SAN GIOVANNI LUPATOTO. Domani mattina la sfida sui tempi di percorrenza dal centro del paese a Borgo Roma: la Giunta viaggerà sul mezzo pubblico
Bici, bus e auto in gara
La proposta: «Le due ruote sono la vera alternativa»
San Giovanni Lupatoto. Ha suscitato curiosità in paese la gara che il gruppo di appassionati della bicicletta «Lupo in bici» ha organizzato per domani. Obiettivo: verificare chi, utilizzando la bici, l’autobus e l’auto, arriva prima all’ospedale di Borgo Roma partendo dal municipio di San Giovanni Lupatoto.
Alberto Bottacini, presidente del sodalizio degli amici della bicicletta, voleva raggiungere questo obiettivo, pur sapendo che l’auto vincerà (nelle sue stime sarà seconda la bici e terzo l’autobus) ma voleva anche instillare nei concittadini un riflessione sull’uso della bici.
«Abbiamo voluto organizzare questa simbolica sfida per sollecitare nella cittadinanza un ragionamento su quale mezzo sia più spontaneo usare, verificando magari se chi va in auto abbia mai pensato di usare la bici o l’autobus, conoscendo i pro e i contro di ognuno.
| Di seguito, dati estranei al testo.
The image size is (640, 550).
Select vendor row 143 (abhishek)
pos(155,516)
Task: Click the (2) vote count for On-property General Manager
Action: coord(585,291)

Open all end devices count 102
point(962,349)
Certo, l’auto è il mezzo privilegiato dalla gente, ma le strade sono intasate e l’aria ammorbata dagli scarichi dei veicoli».
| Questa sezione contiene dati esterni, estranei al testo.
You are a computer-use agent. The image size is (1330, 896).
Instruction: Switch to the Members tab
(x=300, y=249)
«Anche il servizio pubblico presenta grandi carenze», aggiunge Bottacini. «Ad esempio, il servizio domenicale da San Giovanni per la città offre soltanto otto corse e praticamente nessuna in ora serale. Poi ci sarebbe da intervenire sui costi. Oggi una persona che, usando l’auto, va in città e torna, se raffronta il costo della benzina, pari circa due euro, con quello del biglietto dell’Aptv, pari a oltre tre euro, è indotto a non ricorrere al mezzo pubblico.
«Credo poi che pochi sappiano che il sistema più conveniente per raggiungere Verona con il mezzo pubblico sarebbe quello di arrivare alla Palazzina con il biglietto rosso dell’Aptv e poi salire sul mezzo Amt. Per non parlare delle coincidenze degli orari dove un autobus parte un minuto prima di quello che arriva. Per sistemare quest’ultima questione non serve la fusione fra Aptv e Amt, basterebbe un po’ di buona volontà da parte dei due enti».
Considerazioni che dicono che alla fine sarebbe meglio usare la bicicletta. «La bici è senz’altro un’alternativa all’auto privata», dice Bottacini. «Per arrivare in piazza Bra, partendo da San Giovanni, ci si impiega più o meno lo stesso tempo, stimabile in venticinque minuti, ma in bici poi non si hanno problemi di parcheggio e si ha sempre il mezzo disponibile per altri spostamenti all’interno della città».
«Bisognerebbe però, come noi speriamo, che diventassero realtà le promesse dell’assessore ai lavori pubblici del Comune di Verona Carlo Pozzerle, che si è impegnato pubblicamente a realizzare la pista ciclabile da Borgo Roma fino a Palazzina entro il prossimo mese di giugno e prima aveva manifestato disponibilità a rendere percorribile la pista ciclabile lungo il canale Marazza».
Tornando alla sfida tra bici, auto e bus, a bordo di quest’ultimo domani ci saranno il sindaco Remo Taioli e alcuni esponenti della giunta comunale «per sondare le aspettative, conoscere i disagi e farsi portavoce delle esigenze degli utenti del servizio pubblico».
Nella gara il ciclista sarà sfavorito dagli ultimi provvedimenti viabilistici decisi dal comune, che togliendo il semaforo situato all’incrocio fra via Garofoli e via Vendramini ha dato un significativo vantaggio alle auto e al bus, non più costretti alla coda. L’esito della sfida si saprà comunque domani.